(RECORDS FOR THIS TASK begins)

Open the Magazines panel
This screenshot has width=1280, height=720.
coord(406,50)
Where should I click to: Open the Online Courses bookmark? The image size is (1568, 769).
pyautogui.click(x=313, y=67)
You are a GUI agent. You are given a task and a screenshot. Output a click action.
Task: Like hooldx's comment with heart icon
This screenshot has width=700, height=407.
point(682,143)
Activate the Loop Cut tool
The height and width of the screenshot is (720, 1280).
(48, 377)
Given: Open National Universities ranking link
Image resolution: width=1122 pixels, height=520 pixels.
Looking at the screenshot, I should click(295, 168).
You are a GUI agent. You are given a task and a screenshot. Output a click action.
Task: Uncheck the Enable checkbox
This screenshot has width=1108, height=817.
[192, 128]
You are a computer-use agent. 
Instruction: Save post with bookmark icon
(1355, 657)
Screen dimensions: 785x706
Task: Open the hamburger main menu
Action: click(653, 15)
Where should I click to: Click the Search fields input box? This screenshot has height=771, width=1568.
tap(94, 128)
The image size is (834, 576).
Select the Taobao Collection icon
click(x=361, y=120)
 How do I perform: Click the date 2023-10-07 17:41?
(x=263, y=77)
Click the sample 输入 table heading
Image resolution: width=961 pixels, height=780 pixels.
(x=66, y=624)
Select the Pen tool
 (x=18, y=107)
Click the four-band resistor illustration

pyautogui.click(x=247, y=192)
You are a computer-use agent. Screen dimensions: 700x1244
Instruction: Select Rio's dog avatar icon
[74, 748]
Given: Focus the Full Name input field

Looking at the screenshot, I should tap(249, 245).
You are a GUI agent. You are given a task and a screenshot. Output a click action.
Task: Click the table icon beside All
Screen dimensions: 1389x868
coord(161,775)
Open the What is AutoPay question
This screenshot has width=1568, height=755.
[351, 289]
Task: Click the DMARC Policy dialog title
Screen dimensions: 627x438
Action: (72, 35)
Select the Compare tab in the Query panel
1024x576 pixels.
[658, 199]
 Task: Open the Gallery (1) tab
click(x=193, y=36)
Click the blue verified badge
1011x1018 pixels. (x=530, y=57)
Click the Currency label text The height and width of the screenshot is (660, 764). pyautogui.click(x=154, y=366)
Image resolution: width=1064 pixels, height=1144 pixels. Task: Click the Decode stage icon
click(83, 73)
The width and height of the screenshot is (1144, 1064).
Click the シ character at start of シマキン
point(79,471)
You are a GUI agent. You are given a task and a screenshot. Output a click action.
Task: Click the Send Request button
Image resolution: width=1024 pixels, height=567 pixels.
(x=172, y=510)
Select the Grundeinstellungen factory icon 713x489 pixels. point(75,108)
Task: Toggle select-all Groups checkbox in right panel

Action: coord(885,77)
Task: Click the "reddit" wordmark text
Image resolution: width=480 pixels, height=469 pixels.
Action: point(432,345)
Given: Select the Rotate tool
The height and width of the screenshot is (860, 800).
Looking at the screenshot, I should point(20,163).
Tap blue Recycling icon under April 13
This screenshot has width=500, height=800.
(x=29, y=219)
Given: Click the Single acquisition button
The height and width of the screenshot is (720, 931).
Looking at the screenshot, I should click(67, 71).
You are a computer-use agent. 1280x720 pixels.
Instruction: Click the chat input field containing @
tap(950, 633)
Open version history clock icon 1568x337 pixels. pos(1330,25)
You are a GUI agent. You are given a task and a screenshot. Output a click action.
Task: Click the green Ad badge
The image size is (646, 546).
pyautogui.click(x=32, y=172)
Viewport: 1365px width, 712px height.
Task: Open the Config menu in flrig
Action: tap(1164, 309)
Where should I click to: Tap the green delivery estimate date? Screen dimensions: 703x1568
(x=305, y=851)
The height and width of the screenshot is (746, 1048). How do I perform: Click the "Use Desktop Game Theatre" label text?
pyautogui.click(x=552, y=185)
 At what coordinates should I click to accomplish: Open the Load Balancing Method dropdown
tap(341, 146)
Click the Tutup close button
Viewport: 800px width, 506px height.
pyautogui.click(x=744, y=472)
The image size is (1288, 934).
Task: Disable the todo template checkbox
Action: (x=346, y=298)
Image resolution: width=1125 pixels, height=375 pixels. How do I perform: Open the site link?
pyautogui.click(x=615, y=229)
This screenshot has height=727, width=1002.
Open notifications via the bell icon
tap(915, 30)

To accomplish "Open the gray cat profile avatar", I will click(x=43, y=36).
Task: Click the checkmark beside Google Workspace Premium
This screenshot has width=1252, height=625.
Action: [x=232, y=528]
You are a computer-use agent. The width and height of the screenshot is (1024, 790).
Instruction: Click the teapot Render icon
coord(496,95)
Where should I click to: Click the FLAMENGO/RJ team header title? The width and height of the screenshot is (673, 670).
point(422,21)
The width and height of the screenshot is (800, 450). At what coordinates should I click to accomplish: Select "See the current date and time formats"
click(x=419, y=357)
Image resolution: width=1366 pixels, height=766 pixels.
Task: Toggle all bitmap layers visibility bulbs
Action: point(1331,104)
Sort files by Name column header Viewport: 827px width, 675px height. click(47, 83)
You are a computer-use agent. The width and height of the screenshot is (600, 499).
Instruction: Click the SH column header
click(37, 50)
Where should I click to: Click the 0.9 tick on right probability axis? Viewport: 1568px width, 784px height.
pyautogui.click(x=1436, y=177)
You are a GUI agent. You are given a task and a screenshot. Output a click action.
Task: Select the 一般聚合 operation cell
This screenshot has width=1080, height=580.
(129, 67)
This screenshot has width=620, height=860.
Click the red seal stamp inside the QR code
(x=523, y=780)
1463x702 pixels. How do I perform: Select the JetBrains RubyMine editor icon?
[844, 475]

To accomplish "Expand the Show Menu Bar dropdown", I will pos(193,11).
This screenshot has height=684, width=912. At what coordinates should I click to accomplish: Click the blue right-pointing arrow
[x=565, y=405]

(RECORDS FOR THIS TASK ends)

▸ **PROBLEM DESCRIPTION**
Look above for the line with "Select the Compare tab in the Query panel" and the line with "Click the Currency"; transcribe both and all lines in between, exactly, and nothing else.

▸ **RESPONSE TO THIS TASK**
Select the Compare tab in the Query panel
1024x576 pixels.
[658, 199]
 Task: Open the Gallery (1) tab
click(x=193, y=36)
Click the blue verified badge
1011x1018 pixels. (x=530, y=57)
Click the Currency label text The height and width of the screenshot is (660, 764). pyautogui.click(x=154, y=366)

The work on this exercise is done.